• RECORDS FOR PROCESSING

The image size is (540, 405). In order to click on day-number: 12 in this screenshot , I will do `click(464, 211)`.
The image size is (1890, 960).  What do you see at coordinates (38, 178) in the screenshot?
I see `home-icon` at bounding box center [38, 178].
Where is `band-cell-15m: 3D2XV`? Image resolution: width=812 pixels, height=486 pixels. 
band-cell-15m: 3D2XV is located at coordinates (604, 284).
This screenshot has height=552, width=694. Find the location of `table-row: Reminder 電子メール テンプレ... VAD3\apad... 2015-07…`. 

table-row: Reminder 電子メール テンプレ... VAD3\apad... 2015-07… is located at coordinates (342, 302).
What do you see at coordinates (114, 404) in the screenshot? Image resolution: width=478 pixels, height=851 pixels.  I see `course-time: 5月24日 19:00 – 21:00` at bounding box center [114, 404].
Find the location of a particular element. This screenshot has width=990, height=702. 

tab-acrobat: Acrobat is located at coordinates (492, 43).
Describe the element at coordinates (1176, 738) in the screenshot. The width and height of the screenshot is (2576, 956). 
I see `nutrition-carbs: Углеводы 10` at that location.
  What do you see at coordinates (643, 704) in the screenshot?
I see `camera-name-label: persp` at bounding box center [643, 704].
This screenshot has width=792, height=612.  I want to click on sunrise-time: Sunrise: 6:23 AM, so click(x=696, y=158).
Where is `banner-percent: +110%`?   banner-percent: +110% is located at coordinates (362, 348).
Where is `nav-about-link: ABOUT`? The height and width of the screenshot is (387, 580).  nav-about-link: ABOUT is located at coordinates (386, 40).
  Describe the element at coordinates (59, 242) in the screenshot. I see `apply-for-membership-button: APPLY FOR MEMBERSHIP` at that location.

• THE TASK
Copy the items above word for word, beginning at the line that contains "What do you see at coordinates (114, 404)" and ending after the line that contains "coordinates (362, 348).".

• RESPONSE TO THIS EXERCISE
What do you see at coordinates (114, 404) in the screenshot? Image resolution: width=478 pixels, height=851 pixels.  I see `course-time: 5月24日 19:00 – 21:00` at bounding box center [114, 404].
Find the location of a particular element. This screenshot has width=990, height=702. 

tab-acrobat: Acrobat is located at coordinates (492, 43).
Describe the element at coordinates (1176, 738) in the screenshot. The width and height of the screenshot is (2576, 956). 
I see `nutrition-carbs: Углеводы 10` at that location.
  What do you see at coordinates (643, 704) in the screenshot?
I see `camera-name-label: persp` at bounding box center [643, 704].
This screenshot has width=792, height=612.  I want to click on sunrise-time: Sunrise: 6:23 AM, so click(x=696, y=158).
Where is `banner-percent: +110%`?   banner-percent: +110% is located at coordinates (362, 348).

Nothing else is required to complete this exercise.